## [EXERCISE]
Pick out each line below containing "computer".

## [Collected data]

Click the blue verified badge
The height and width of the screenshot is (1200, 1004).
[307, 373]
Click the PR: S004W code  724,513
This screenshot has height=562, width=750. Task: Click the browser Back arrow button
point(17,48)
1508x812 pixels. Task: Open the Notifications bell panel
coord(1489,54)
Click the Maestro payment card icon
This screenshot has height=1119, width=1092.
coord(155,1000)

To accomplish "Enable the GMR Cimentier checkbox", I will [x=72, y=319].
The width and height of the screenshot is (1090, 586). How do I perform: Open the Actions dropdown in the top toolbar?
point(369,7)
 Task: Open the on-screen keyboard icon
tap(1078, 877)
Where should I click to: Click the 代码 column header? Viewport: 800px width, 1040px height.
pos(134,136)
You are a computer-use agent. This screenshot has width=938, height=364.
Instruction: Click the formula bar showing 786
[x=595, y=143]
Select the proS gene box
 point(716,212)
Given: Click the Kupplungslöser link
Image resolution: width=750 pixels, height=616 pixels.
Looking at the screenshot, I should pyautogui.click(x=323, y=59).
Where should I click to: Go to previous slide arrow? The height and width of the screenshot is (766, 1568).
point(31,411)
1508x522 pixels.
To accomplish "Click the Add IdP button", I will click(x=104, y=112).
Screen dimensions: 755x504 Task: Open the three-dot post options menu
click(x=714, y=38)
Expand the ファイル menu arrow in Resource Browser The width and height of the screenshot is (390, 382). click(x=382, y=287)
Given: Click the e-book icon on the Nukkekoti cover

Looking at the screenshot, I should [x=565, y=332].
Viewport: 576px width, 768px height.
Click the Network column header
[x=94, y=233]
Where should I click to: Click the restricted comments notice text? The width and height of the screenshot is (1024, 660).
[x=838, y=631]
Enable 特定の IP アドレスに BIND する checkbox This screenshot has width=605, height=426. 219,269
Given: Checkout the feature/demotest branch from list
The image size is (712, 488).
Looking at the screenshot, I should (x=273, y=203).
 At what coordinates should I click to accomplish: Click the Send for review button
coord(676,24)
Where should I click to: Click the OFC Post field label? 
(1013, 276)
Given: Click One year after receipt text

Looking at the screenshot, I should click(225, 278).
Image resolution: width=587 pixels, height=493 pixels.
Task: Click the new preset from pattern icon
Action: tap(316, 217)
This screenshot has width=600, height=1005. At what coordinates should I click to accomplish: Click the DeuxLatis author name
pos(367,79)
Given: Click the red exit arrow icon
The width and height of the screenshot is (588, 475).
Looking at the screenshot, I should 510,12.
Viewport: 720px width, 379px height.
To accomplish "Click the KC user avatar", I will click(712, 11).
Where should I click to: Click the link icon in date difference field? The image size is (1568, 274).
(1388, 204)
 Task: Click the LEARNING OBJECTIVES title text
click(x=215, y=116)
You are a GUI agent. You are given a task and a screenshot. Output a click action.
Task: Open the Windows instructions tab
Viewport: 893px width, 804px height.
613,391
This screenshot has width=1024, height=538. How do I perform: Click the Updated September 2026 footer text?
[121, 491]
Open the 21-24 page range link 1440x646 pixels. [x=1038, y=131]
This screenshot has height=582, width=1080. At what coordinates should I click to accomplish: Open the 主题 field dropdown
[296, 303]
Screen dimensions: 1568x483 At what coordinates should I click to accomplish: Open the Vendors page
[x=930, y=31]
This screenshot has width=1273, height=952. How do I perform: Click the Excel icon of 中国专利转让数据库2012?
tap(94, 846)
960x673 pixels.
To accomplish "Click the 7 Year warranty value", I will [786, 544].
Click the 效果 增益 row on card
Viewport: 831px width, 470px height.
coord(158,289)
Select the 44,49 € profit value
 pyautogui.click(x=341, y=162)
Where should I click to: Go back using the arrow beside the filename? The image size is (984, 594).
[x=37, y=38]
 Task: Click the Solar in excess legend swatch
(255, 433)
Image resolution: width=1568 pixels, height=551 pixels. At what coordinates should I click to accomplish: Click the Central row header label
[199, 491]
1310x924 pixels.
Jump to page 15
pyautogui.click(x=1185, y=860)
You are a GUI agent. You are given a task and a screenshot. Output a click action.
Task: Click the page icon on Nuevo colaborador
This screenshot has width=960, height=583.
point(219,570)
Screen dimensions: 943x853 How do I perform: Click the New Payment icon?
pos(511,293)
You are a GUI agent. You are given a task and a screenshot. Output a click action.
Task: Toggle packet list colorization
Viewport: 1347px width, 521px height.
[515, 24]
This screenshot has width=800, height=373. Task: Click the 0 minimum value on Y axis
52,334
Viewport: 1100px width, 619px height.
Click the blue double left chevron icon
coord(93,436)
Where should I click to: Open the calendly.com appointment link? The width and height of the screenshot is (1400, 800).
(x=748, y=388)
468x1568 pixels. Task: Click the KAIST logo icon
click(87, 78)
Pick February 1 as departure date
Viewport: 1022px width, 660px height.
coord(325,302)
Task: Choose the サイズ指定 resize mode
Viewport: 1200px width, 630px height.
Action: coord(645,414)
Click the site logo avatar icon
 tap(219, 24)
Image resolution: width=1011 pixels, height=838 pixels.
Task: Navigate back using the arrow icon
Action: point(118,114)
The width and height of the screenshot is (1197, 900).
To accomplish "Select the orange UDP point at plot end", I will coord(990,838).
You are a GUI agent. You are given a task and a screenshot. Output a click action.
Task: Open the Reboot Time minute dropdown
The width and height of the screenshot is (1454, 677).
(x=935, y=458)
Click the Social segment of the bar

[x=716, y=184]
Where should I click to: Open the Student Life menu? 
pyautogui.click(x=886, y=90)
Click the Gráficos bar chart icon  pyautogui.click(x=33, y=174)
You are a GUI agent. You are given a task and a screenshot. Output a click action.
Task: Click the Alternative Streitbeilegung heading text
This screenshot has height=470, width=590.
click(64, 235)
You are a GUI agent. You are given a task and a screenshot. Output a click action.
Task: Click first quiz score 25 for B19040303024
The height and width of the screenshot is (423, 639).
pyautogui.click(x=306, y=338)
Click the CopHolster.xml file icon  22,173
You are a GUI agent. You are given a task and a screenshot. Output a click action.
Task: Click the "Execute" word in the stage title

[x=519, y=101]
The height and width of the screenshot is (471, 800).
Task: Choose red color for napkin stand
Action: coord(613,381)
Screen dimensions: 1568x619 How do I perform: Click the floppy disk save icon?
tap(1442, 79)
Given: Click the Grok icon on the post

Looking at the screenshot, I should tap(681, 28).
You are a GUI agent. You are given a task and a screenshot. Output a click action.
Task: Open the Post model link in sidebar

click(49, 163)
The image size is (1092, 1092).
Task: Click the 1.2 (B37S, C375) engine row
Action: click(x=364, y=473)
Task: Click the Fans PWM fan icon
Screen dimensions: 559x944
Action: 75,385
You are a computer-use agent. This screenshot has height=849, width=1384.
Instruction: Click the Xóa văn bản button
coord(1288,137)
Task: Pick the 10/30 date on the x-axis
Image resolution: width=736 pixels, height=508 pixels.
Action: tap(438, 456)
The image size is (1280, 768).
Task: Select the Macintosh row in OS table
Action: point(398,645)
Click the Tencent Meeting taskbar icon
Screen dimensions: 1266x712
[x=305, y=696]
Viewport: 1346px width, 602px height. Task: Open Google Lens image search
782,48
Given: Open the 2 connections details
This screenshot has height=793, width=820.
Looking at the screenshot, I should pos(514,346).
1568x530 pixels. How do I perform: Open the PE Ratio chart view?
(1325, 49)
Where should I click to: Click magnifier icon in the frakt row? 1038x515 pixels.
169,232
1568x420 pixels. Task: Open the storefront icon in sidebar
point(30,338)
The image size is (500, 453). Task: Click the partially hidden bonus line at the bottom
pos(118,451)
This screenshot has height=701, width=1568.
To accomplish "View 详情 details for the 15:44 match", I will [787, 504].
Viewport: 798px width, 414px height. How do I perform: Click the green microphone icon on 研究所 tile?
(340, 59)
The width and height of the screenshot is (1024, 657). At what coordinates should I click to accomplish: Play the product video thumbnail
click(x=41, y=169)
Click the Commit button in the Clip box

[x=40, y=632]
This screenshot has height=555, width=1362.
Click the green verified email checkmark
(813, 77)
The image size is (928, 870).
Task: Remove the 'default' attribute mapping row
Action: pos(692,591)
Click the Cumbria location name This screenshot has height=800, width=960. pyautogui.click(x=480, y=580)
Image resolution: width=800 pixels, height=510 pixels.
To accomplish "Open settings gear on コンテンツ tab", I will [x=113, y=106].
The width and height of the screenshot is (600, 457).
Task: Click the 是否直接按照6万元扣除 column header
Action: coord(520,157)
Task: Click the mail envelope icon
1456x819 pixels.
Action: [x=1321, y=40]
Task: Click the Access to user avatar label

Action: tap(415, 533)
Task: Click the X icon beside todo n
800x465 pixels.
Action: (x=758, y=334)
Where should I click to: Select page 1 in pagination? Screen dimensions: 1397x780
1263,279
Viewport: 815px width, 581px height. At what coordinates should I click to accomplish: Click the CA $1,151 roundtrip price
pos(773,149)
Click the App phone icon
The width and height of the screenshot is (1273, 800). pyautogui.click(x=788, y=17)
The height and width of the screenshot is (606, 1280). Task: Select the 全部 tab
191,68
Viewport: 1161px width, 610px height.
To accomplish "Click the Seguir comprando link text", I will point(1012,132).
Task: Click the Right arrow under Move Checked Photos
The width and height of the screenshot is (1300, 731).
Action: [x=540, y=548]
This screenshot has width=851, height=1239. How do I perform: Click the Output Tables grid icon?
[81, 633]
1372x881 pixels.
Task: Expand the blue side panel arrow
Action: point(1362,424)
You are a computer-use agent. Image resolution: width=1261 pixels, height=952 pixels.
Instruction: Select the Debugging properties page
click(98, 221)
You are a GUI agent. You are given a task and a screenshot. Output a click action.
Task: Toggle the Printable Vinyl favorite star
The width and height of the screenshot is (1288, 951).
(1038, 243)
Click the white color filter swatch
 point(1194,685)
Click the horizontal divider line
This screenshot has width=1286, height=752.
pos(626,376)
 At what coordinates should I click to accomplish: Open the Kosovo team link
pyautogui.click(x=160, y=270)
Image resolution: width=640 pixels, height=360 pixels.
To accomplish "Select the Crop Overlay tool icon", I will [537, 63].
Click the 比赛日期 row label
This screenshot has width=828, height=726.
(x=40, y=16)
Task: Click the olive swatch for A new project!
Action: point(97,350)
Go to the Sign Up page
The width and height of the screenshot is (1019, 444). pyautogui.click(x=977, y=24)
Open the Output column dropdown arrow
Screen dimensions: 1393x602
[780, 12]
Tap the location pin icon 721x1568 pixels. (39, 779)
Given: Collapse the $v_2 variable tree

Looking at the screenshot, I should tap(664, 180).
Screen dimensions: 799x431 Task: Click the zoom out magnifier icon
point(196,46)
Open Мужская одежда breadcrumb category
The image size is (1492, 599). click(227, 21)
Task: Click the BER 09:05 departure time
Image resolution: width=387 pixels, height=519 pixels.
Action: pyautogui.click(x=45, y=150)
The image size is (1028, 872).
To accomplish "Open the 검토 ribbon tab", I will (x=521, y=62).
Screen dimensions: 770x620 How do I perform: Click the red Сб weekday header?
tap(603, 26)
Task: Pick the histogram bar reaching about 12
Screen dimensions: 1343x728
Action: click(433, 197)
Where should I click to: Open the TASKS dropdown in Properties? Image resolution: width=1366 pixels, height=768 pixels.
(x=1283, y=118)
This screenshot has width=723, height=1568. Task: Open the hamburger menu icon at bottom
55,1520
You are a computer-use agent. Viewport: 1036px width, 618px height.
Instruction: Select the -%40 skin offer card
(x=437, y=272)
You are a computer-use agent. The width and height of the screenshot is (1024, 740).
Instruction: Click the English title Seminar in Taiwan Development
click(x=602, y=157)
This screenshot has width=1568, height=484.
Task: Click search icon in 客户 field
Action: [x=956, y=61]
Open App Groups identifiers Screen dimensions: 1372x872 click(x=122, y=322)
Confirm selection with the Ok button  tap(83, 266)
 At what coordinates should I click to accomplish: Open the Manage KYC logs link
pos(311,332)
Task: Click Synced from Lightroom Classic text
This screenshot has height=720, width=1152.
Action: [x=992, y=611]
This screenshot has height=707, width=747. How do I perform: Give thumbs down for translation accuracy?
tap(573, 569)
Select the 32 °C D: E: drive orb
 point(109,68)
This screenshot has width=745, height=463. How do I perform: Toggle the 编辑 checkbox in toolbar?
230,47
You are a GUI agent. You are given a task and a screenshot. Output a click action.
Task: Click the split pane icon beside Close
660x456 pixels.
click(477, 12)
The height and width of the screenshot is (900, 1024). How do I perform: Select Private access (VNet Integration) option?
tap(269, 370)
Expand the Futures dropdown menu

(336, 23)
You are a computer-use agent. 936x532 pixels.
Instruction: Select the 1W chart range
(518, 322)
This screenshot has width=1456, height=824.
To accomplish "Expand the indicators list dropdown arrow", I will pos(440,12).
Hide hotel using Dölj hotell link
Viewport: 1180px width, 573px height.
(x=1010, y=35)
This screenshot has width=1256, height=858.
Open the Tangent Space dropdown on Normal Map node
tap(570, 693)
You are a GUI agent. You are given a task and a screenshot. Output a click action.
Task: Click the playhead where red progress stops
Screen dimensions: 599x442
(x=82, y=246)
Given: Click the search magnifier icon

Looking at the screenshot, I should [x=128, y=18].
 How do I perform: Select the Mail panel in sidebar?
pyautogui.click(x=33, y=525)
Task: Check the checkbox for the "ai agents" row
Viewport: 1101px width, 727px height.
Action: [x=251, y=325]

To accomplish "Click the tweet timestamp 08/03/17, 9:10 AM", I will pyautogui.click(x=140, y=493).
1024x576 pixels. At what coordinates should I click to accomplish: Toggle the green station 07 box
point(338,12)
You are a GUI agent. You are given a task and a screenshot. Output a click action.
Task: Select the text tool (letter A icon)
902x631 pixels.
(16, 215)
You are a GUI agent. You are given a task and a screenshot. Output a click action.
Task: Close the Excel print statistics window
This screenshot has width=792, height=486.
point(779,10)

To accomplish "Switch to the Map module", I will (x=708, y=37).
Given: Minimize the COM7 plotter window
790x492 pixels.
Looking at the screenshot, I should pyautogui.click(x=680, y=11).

## [ANSWER BELOW]
You are a computer-use agent. This screenshot has width=938, height=364.
You are a computer-use agent. This screenshot has height=849, width=1384.
You are a computer-use agent. Image resolution: width=1261 pixels, height=952 pixels.
You are a computer-use agent. Viewport: 1036px width, 618px height.
You are a computer-use agent. The width and height of the screenshot is (1024, 740).
You are a computer-use agent. 936x532 pixels.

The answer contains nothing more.